Im Vereinigten Königreich war das von Amazon angebotene unbemannte Ladenerlebnis ein derartiger Flop, dass das Unternehmen gezwungen war, Geschäfte zu eröffnen, in denen die Kunden von echten Menschen bedient werden. Jenseits des Ärmelkanals hat es in Belgien, Frankreich und anderen Ländern Proteste gegeben. Doch trotz dieser zunehmenden Gegenreaktion hat all dies etwas Unvermeidliches. Schließlich handelt es sich um Technologien, von denen sowohl Regierungen als auch Unternehmen massiv profitieren werden, während die breite Öffentlichkeit noch mehr Macht, Autonomie und Unabhängigkeit verliert.

Mehr Bequemlichkeit. Aber für wen?

Das biometrische Checkout-Programm von Mastercard bietet angeblich mehrere Vorteile, darunter mehr Geschwindigkeit, Komfort und bessere Hygiene. Die Verbraucher müssen sich zunächst für das Programm anmelden, indem sie mit ihrem Handy ihr Gesicht scannen, bevor sie die angeblichen Vorteile nutzen können.

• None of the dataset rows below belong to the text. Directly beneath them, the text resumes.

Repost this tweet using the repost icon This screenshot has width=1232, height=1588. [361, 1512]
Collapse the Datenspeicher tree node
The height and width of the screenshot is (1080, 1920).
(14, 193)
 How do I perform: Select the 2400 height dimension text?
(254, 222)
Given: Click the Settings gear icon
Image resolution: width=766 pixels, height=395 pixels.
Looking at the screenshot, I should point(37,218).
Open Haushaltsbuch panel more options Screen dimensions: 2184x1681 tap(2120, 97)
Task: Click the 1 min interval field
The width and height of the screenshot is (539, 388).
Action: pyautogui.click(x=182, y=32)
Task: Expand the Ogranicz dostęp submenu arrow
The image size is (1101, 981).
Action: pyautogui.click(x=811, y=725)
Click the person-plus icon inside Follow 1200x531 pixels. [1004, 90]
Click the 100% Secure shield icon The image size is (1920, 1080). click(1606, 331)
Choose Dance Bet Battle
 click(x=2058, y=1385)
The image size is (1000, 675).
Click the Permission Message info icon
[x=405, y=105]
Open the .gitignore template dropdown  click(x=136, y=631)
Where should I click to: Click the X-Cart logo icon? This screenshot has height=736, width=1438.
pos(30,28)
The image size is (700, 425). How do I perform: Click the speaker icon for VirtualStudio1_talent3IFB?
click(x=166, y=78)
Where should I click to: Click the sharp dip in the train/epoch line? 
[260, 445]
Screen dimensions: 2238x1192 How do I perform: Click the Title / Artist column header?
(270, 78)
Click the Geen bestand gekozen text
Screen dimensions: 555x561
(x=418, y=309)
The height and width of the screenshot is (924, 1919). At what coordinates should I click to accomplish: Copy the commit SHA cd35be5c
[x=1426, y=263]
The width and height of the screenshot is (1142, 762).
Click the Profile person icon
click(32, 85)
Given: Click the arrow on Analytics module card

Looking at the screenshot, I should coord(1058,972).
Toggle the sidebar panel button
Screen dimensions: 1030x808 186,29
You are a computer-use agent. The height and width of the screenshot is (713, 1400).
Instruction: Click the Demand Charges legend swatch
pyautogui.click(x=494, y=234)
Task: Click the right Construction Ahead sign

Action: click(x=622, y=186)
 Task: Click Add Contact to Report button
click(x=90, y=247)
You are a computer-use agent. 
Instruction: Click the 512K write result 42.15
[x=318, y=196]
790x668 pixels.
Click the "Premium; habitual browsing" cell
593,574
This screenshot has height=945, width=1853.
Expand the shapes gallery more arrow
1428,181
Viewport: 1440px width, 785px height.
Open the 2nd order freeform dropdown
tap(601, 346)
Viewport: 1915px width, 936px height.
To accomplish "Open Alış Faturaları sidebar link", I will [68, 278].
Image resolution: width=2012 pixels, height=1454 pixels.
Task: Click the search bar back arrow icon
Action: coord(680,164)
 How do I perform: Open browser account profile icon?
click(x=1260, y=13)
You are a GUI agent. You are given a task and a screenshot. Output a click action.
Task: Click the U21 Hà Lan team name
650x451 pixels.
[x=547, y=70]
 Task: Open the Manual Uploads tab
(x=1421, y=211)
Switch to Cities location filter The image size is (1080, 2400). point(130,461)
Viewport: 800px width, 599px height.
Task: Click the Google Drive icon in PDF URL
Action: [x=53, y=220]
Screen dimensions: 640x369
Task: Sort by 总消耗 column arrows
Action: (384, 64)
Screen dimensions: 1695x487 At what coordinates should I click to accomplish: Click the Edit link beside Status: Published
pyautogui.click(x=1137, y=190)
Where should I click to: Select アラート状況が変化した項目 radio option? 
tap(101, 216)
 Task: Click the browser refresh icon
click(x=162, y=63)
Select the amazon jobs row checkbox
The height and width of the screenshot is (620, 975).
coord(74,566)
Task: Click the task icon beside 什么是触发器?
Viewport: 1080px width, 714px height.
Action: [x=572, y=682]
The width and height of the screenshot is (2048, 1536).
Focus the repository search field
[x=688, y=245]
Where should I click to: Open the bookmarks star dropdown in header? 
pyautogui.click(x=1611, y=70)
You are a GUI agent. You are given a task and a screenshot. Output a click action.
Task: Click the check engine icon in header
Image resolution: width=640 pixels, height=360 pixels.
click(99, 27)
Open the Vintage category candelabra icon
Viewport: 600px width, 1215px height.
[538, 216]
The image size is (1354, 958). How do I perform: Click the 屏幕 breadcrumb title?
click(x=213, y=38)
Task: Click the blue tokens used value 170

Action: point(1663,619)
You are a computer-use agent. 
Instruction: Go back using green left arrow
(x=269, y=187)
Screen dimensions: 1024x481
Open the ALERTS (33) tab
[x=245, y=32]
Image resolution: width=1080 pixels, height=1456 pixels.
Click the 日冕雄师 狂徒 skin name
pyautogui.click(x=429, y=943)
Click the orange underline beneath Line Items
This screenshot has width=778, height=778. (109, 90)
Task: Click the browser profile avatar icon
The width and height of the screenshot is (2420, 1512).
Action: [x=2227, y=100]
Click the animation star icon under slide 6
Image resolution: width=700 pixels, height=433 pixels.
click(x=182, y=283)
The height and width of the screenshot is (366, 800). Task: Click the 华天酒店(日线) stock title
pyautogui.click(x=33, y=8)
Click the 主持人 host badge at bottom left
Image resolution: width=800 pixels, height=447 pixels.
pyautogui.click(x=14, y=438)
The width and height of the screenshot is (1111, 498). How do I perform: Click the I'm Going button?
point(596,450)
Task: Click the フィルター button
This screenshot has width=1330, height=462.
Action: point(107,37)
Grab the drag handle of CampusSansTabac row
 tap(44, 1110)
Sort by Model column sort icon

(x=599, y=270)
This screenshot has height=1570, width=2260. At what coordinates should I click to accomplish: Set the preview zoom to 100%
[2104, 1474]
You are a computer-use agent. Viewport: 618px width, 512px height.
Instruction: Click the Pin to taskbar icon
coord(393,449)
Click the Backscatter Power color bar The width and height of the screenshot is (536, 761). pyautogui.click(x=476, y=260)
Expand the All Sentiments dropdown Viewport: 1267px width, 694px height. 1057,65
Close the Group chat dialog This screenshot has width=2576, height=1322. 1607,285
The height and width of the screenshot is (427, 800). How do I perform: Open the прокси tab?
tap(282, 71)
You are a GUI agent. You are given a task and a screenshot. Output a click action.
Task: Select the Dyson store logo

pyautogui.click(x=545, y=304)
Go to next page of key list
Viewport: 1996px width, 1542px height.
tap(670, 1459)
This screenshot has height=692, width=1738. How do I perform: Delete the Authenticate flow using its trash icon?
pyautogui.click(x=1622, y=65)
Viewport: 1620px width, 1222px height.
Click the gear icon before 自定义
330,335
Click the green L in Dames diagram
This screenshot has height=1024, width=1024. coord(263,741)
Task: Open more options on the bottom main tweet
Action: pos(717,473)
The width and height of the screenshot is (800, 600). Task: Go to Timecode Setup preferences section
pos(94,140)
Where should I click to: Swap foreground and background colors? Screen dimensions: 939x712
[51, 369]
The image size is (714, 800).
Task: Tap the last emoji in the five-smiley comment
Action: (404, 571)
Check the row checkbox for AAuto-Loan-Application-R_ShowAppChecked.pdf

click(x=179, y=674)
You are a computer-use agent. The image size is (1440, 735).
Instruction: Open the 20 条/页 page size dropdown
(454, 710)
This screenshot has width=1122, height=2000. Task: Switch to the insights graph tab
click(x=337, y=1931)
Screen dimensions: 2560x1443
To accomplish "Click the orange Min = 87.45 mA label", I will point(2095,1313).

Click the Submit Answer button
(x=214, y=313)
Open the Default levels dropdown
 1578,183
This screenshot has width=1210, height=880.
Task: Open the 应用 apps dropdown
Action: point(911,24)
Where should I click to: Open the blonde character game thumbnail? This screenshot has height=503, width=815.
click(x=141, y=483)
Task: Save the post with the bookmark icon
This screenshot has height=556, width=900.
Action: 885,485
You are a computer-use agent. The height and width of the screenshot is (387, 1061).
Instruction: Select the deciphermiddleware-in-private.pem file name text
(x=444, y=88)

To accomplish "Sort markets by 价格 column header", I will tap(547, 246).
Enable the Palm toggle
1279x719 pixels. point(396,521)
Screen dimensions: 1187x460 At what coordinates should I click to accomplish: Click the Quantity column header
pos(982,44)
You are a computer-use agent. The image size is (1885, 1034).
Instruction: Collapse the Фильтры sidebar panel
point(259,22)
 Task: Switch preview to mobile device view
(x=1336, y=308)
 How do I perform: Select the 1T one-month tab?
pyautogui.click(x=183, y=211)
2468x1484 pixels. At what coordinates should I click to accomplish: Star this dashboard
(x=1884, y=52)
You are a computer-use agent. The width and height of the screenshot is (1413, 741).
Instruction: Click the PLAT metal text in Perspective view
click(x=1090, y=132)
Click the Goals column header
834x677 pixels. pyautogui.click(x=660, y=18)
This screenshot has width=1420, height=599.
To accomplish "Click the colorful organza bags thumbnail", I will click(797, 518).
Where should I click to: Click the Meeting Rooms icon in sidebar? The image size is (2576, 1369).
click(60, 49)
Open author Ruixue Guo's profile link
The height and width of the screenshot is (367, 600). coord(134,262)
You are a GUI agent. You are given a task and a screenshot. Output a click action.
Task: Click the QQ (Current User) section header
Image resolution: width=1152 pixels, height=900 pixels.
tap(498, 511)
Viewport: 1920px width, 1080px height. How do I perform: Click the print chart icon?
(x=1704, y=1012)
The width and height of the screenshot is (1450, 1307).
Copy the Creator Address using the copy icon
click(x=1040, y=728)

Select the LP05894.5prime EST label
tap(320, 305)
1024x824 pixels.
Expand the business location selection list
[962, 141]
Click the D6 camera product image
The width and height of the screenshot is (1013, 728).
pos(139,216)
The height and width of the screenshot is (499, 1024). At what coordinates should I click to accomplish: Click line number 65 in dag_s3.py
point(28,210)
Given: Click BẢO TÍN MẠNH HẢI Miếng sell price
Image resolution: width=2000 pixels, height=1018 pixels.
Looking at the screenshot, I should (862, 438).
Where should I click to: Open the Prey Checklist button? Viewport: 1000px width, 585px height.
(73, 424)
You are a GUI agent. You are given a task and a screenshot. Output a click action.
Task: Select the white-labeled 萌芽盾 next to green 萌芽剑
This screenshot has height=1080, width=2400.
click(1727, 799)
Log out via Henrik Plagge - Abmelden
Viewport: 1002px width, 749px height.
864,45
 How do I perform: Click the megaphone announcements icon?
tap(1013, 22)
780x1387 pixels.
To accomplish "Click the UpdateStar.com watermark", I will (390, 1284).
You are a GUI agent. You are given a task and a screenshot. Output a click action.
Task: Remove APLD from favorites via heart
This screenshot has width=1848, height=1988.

“Die neue Technologie sorgt für ein schnelles und sicheres Bezahlerlebnis und gibt den Verbrauchern die Möglichkeit, selbst zu entscheiden, wie sie bezahlen möchten… Nie mehr nach dem Handy suchen oder nach der Brieftasche kramen, wenn man alle Hände voll zu tun hat – die nächste Generation des persönlichen Bezahlens braucht nur ein kurzes Lächeln oder eine Handbewegung. Die bewährte Technologie, die Ihr Gesicht oder Ihren Fingerabdruck nutzt, um Ihr Telefon zu entsperren, kann jetzt auch genutzt werden, um den Kunden zu helfen, schneller zur Kasse zu gehen. Mit dem neuen biometrischen Checkout-Programm von Mastercard brauchen Sie nur noch sich selbst.”

Mit anderen Worten: Die Verbraucher müssen die sicherere Zwei-Faktor-Authentifizierung – biometrische Daten plus PIN oder Passwort – nicht verwenden, wenn sie es nicht wollen. Und sie werden von Mastercard im Wesentlichen dazu ermutigt, dies nicht zu tun.

In dem unten stehenden Interview beschrieb Ajay Bhalla, Mastercards Präsident für Cyber- und Intelligenzlösungen, das biometrische Kassenprogramm des Unternehmens als eine “coole neue Technologie”, die es “den Verbrauchern ermöglicht, mit einem Lächeln im Gesicht zu bezahlen oder einfach zu winken.” Auf diese Weise, so sagte er (Hervorhebung von mir), “können Sie das lästige Herausnehmen Ihrer Brieftasche, Ihrer Geräte und Ihrer Karte vergessen.” Gehen Sie einfach einkaufen, sagte er, “gehen Sie zur Kasse und… bezahlen Sie mit Ihrem Gesicht. So einfach ist das.”

Bequemlichkeit ist, wie immer, das Stichwort. Aber für wen?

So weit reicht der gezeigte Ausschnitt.